Let's take a look at the questions now.

Question one says if A flies in plane 4 and D flies in plane 2, which

one of the following must be true?

This is an inference question, so let's see what we can figure out

before looking at the answer choices. Based on the inference we made

with D, we know that B or C must always be with D. Let's look for an

answer that captures this inference.

Answer B says that if C flies in 3, B must fly in 2. This must be true

because we know that D must go with B or C. We're told that D is in 2,

and if C is in 3, then that means that B must also go into 2 with D.

This is the correct answer.

Question two says if B and A fly on the same plane, which one of the

following must be true?

If B is with A, then that means C must go with D in 2 or 3. Answer C

says D flies with C, and we know this must be true in this scenario,

so it's our correct answer.

Question three says if C and F are the only people in one of the

planes, which one of the following must be true?

We know C and F are by themselves, so that means that B must go with D

because D has to go with either B or C and C is already taken with F

in another plane.
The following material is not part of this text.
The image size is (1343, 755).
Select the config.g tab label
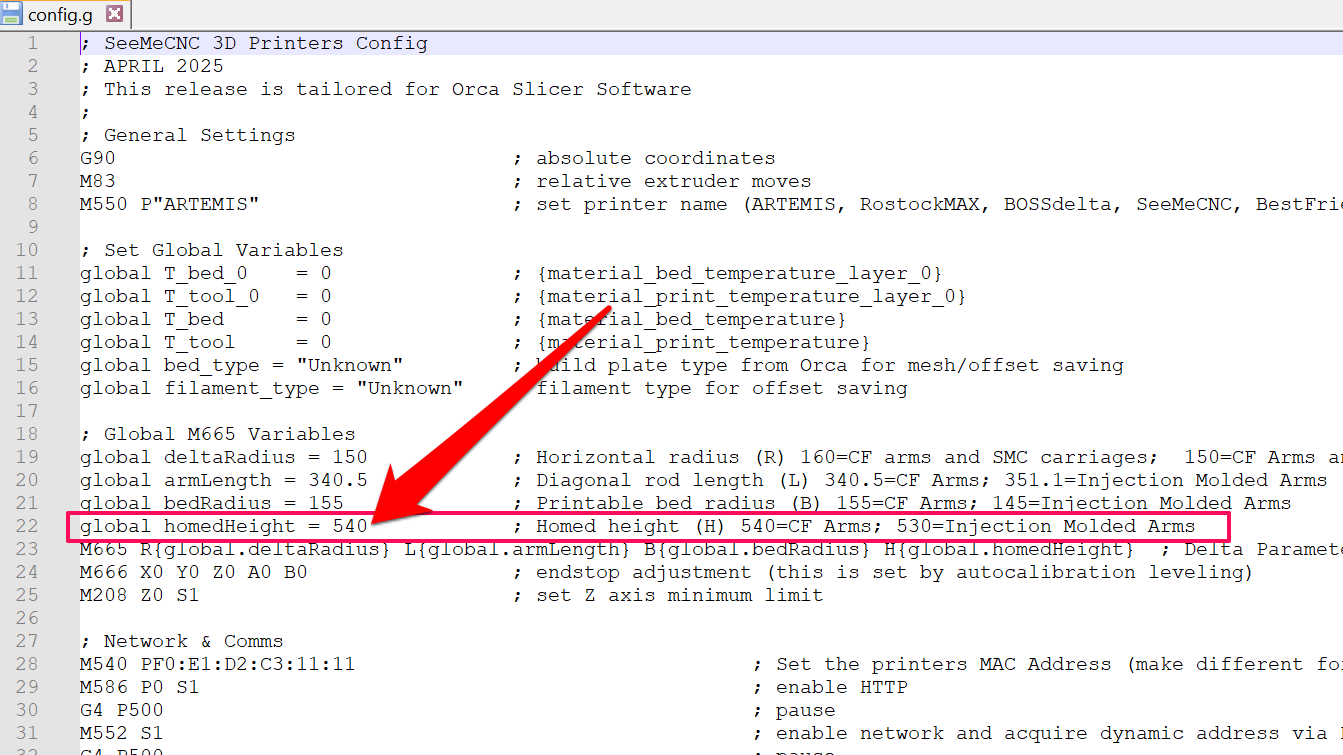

Answer D says D flies with B, and this is what must

be true, so it's our correct answer.

Question four says if plane 1 is used, its crew could consist of...

Answer A is out because we know that B or C has to fly with D, so we

can get rid of it.

Answer B looks like it might work (it has not immediately identifiable

problems), so let's eliminate the others before picking it.

Answer C is incorrect because we know that D must go with B or C, and

both B and C are in this answer choice, but D is not. Additionally, we

also know that D can't go in 1. This answer can be eliminated.

Answer D is incorrect because we know that D can't go in 1. We can get

rid of this.

Answer E is incorrect because we know that D can't go in 1. We can get

rid of this.

Going back to Answer B, if we put A, B, E, and F in 1, we could put D

and C in 2 and be fine. This works, so answer B is the correct answer

choice.

Question 5 says if as many of the pilots and copilots as possible fly

in plane 4, that group will consist of...

We already know that D can't go into 4 (it has to go in 2 or 3), and D

must be accompanied by B or C. Let's put B and D together in 2. That

gives us four remaining pieces that we could put in 4. A must go in 1

or 4, so that's no problem. Now, if we put C, E, and F in 4, that's

fine too, as this doesn't contradict any of our rules. A, C, E, and F

in 4 makes for a total of four people, so we know that if we pack as

many people into plane 4, there will be four people total.

Answer C says four people, so it's our answer choice.

As you can see, this was kind of a weird game and was very open, but

in diagramming our rules well and making the key inference that D must

go with B or C in 2 or 3, we were able to answer the questions

confidently.

Does this make sense? Let us know if you have any more questions on

this game or anything else!

on October 8, 2020

Thank you so much for breaking this down Ravi! This makes total sense now! I appreciate it a lot!